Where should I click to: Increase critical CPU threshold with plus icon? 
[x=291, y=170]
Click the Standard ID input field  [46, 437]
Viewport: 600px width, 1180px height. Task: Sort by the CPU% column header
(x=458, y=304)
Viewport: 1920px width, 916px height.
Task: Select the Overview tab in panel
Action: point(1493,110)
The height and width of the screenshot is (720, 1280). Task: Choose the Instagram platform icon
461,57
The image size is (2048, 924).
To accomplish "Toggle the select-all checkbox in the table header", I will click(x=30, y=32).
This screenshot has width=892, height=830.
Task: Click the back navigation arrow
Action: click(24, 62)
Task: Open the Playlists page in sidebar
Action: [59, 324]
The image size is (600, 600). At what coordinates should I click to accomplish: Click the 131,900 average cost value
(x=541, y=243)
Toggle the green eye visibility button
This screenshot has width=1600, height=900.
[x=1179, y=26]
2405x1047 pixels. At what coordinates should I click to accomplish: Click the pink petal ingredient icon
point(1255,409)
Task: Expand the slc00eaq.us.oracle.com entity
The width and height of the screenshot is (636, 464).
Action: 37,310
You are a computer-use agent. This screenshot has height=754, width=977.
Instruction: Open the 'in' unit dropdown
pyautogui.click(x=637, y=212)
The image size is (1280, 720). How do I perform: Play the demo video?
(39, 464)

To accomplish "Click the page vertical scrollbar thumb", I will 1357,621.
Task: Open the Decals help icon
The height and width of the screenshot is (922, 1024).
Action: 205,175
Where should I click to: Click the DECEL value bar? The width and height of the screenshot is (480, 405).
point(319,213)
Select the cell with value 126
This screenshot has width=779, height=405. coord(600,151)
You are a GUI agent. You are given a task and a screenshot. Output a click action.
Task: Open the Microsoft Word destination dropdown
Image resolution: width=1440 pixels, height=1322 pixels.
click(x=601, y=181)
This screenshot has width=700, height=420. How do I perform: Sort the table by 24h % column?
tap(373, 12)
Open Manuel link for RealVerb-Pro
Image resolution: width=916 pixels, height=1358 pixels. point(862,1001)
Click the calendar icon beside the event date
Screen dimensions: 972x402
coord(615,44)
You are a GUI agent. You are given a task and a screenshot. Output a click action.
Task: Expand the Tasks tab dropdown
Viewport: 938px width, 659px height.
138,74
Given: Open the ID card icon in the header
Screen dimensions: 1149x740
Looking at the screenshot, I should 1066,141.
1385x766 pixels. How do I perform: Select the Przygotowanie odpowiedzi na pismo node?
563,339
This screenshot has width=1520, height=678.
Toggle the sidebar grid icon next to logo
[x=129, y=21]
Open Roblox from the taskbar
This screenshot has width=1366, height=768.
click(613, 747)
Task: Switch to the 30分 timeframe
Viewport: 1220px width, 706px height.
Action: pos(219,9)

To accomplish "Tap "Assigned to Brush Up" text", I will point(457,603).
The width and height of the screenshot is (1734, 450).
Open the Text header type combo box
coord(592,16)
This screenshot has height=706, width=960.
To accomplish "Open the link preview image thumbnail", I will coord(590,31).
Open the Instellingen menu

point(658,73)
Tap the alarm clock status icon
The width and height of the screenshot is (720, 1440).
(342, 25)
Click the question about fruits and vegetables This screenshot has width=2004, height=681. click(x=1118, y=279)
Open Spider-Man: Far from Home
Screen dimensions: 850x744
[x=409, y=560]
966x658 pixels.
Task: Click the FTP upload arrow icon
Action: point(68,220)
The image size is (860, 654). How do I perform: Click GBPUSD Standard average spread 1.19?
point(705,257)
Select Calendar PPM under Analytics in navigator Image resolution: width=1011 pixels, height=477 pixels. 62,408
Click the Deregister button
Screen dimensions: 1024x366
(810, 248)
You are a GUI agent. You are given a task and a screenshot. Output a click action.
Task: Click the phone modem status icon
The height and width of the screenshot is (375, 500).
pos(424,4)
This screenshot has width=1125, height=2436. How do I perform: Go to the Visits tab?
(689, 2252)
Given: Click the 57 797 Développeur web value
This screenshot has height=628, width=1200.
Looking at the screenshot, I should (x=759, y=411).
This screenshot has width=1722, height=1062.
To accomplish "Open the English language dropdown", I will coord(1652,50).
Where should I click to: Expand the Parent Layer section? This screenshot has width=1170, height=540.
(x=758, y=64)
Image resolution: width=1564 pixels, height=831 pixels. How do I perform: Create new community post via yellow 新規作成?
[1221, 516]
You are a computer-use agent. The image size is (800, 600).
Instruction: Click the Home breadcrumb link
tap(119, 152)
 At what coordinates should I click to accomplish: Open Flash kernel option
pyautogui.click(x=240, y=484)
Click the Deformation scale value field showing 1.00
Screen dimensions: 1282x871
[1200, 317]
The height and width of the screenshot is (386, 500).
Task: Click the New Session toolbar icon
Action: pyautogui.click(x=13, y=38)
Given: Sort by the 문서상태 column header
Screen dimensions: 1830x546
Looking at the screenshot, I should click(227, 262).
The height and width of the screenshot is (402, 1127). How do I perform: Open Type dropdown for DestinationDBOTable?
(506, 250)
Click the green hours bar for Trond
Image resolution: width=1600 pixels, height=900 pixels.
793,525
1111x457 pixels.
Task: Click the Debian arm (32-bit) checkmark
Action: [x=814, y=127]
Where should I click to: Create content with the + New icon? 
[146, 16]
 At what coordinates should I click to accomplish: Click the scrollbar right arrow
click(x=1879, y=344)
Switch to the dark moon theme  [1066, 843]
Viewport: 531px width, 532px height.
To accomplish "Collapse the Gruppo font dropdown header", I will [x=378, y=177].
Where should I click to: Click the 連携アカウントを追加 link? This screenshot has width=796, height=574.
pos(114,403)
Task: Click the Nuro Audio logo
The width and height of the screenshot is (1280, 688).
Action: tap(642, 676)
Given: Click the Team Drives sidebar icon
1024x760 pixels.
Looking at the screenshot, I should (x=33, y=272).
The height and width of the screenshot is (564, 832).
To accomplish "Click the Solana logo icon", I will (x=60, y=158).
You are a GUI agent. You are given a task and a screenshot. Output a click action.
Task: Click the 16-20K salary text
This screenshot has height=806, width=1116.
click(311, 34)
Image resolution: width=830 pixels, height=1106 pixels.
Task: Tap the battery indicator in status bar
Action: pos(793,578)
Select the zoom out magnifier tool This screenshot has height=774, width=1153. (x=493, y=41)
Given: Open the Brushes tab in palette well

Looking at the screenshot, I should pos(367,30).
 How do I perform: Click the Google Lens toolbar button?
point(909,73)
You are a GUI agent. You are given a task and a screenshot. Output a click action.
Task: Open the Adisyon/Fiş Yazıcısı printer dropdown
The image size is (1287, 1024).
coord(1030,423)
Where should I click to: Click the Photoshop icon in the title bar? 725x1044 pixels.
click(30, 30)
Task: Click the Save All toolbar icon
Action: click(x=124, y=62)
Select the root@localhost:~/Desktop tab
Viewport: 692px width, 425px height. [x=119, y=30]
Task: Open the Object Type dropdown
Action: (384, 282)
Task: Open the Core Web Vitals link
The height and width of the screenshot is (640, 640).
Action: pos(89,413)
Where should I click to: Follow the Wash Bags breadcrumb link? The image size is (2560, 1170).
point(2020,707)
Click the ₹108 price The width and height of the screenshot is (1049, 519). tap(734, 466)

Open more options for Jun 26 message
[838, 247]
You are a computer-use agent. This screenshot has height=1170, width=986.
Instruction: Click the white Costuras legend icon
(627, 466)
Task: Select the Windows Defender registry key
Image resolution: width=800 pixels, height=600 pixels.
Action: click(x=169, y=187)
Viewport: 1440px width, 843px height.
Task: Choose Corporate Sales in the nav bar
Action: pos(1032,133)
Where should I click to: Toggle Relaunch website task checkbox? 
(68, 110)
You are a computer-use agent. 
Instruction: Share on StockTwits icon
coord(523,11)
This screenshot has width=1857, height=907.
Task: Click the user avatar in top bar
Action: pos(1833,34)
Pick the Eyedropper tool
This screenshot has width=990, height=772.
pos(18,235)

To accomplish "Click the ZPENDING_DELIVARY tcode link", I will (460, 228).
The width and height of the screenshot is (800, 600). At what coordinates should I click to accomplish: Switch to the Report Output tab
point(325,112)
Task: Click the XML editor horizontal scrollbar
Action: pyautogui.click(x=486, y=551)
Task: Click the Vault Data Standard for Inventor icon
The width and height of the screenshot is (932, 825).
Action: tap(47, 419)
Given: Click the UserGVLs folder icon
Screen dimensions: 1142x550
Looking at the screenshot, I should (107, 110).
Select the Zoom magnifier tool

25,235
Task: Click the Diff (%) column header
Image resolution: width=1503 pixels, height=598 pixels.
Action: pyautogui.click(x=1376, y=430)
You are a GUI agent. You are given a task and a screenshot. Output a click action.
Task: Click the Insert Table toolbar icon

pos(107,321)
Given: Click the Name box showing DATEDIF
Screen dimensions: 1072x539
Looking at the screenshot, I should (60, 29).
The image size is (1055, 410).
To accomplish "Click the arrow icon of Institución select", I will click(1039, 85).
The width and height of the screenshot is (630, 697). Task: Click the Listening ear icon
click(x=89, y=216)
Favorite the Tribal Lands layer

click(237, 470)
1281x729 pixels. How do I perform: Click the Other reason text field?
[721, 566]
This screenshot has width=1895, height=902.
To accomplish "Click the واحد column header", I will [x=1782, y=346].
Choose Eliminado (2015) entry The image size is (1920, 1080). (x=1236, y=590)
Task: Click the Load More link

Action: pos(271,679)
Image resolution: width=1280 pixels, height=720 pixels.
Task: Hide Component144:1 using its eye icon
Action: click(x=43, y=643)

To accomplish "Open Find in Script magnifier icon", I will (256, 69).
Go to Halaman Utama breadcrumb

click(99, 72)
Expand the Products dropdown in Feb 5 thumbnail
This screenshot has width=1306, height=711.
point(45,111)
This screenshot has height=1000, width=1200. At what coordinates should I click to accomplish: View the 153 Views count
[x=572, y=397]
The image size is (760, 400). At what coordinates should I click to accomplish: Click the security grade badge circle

* * * * * * *

- [Assigned task]
Could you return exactly the lines above from the line with "has height=754, width=977." to the line with "This screenshot has width=1520, height=678.", both included, and nothing else?

- [Your response]
You are a computer-use agent. This screenshot has height=754, width=977.
Instruction: Open the 'in' unit dropdown
pyautogui.click(x=637, y=212)
The image size is (1280, 720). How do I perform: Play the demo video?
(39, 464)

To accomplish "Click the page vertical scrollbar thumb", I will 1357,621.
Task: Open the Decals help icon
The height and width of the screenshot is (922, 1024).
Action: 205,175
Where should I click to: Click the DECEL value bar? The width and height of the screenshot is (480, 405).
point(319,213)
Select the cell with value 126
This screenshot has width=779, height=405. coord(600,151)
You are a GUI agent. You are given a task and a screenshot. Output a click action.
Task: Open the Microsoft Word destination dropdown
Image resolution: width=1440 pixels, height=1322 pixels.
click(x=601, y=181)
This screenshot has width=700, height=420. How do I perform: Sort the table by 24h % column?
tap(373, 12)
Open Manuel link for RealVerb-Pro
Image resolution: width=916 pixels, height=1358 pixels. point(862,1001)
Click the calendar icon beside the event date
Screen dimensions: 972x402
coord(615,44)
You are a GUI agent. You are given a task and a screenshot. Output a click action.
Task: Expand the Tasks tab dropdown
Viewport: 938px width, 659px height.
138,74
Given: Open the ID card icon in the header
Screen dimensions: 1149x740
Looking at the screenshot, I should 1066,141.
1385x766 pixels. How do I perform: Select the Przygotowanie odpowiedzi na pismo node?
563,339
This screenshot has width=1520, height=678.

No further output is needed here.